Dans le cas précis de Lambert dans ses bottines, le travail de composition s’applique essentiellement aux orchestrations, puisque, hormis quelques vieilles compositions de Lambert ou de la Bottine, toutes les chansons sont tirées du répertoire traditionnel québécois. La collaboration entre Socalled et Lambert n’en fut pas moins riche, suffit d’écouter ce que sont devenus le « petit porte-clés tout rouillé » ou « la cuisinière » une fois passés par le capharnaüm de Dolgin.

« Il faut bien connaître l’histoire de ce répertoire avant de s’accorder le droit de mettre le bordel dedans, insiste Socalled. Yves est un expert de ce répertoire traditionnel. Tout ce temps qu’on a passé ensemble durant l’été a servi à discuter, à écouter les chansons, pour arriver à mettre le doigt sur ce qui faisait le caractère de cette musique, et ce qu’on allait en tirer. Revenir au groove, aux harmonies, aux mélodies, à l’essentiel de cette musique, et construire à partir de ça. On ne peut pas simplement mettre un rythme house par-dessus une chanson pour en faire quelque chose de nouveau… »

Certaines directions musicales avaient déjà été tracées, soit par la Bottine Souriante, soit par Yves Lambert et son Bébert Orchestra. « D’un bon matin, par exemple, avait déjà un feel reggae, dit Lambert. Avec Socalled, on est seulement allé jusqu’au bout de cette idée, avec un vrai band reggae ». D’autres ont été prises de concert, à force d’échanger des idées.

« Nos rencontres ressemblaient à ça : j’arrivais avec mon ordinateur, je faisais écouter à Josh des versions – pas trop longtemps, pas au complet, pour ne pas qu’il ne s’imprègne trop des versions originales. Pis on en parlait ». Les premières sessions d’enregistrement avec Yves et son trio ont eu lieu au début de l’automne, avec déjà les directions musicales établies.

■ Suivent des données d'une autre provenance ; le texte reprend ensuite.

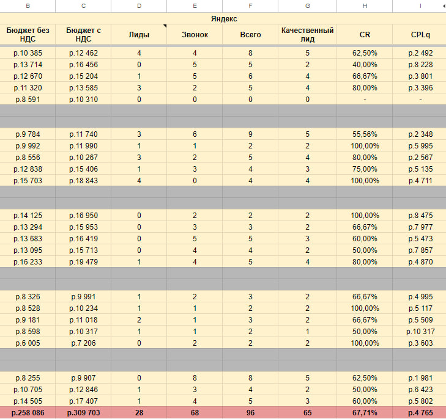
Task: Select column D header letter
Action: (x=139, y=6)
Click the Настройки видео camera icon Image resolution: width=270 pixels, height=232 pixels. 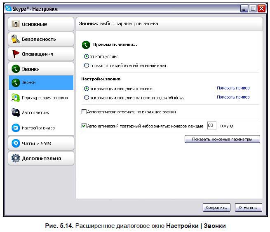coord(16,128)
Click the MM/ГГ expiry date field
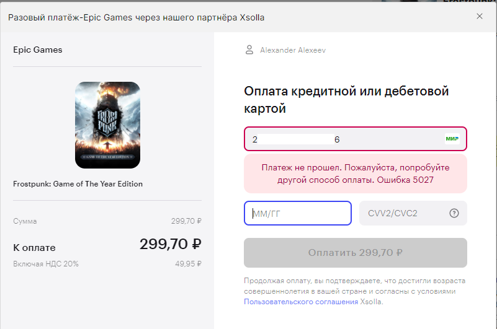 tap(298, 213)
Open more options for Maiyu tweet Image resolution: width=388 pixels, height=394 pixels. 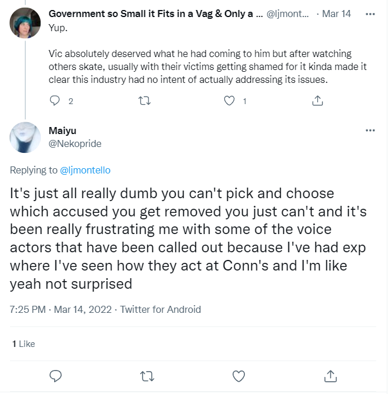(370, 130)
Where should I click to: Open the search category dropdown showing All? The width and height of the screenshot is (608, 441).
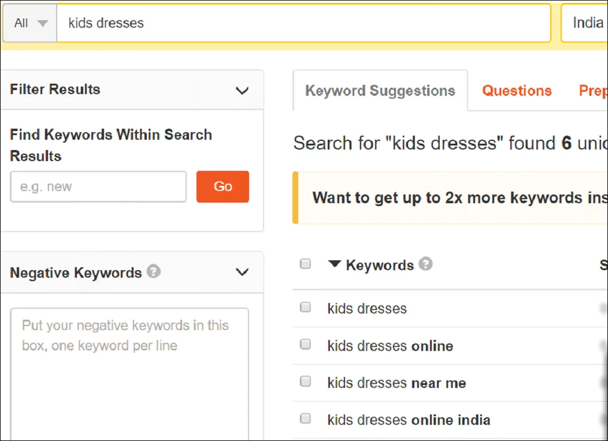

« On a toute sorti ce qu’on avait à sortir de nos tounes, et ensuite, ce sont les collaborateurs de Socalled qui ont commencé à travailler avec ça ». Comme le tromboniste américain Fred Wesley, qui a écrit les arrangements de cuivres. « Fred Wesley su’ mon disque, l’arrangeur de James Brown, t’imagines? », s’emballe Lambert.

« Pour le disque de Yves, il fallait faire en sorte que la fusion fonctionne, abonde Socalled. Faire une vraie rencontre de la musique traditionnelle québécoise avec la musique klezmer, ou le funk de Wesley, ou en ajoutant des échantillons. C’est une opération délicate, il faut que chaque élément soit bien dosé. Le rigodon, la turlute, le tapage de pied, la mandoline, je me suis fait une liste mentale de ce qui caractérise la musique québécoise traditionnelle, et j’ai tenté de conserver ces éléments en proposant de nouvelles sonorités à marier. »

Cette collaboration musicale entre nos deux amoureux du folklore pave la voie à de prochains projets, qui mettra de l’avant des chansons originales et, à nouveau, la rencontre d’univers musicaux distincts. Lambert assure : ce n’est qu’un début. À suivre, notamment, un projet de comédie musicale, ancrée dans un chapitre riche, mais oublié de l’histoire montréalaise, signé Lambert et Dolgin!